### TASK DATA

_____

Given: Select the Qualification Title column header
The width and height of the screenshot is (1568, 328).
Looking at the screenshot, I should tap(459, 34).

_____

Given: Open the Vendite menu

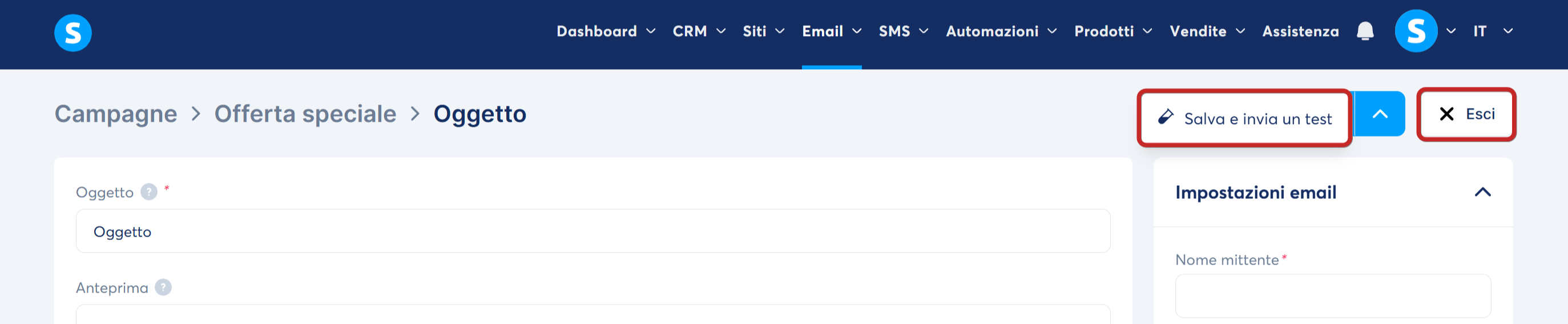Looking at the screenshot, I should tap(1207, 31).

_____

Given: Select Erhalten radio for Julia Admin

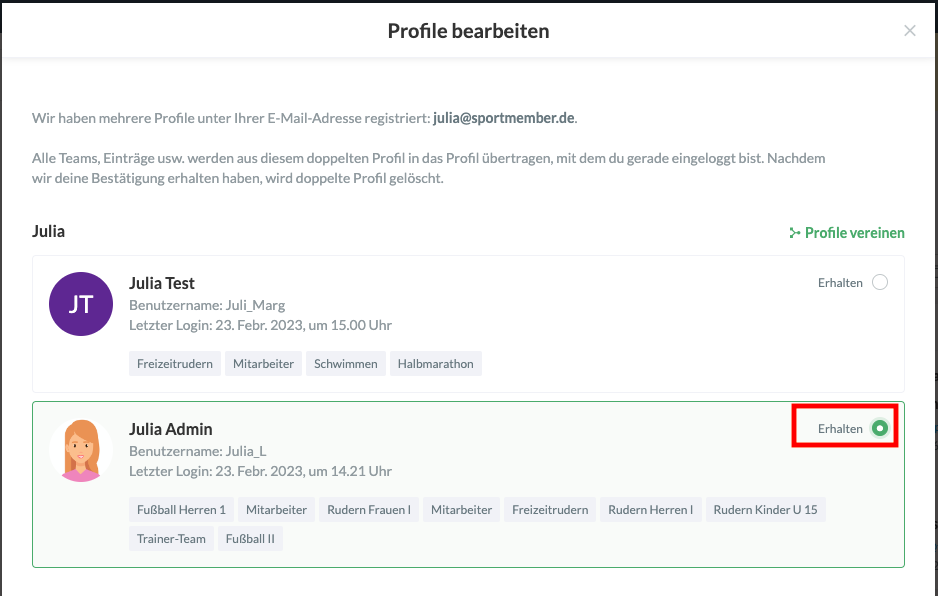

_____

### OBJECTIVE
Which lines in the material above contain the word "Given"? Copy each of them in full.

### CORRECT RESPONSE
Given: Select the Qualification Title column header
Given: Open the Vendite menu
Given: Select Erhalten radio for Julia Admin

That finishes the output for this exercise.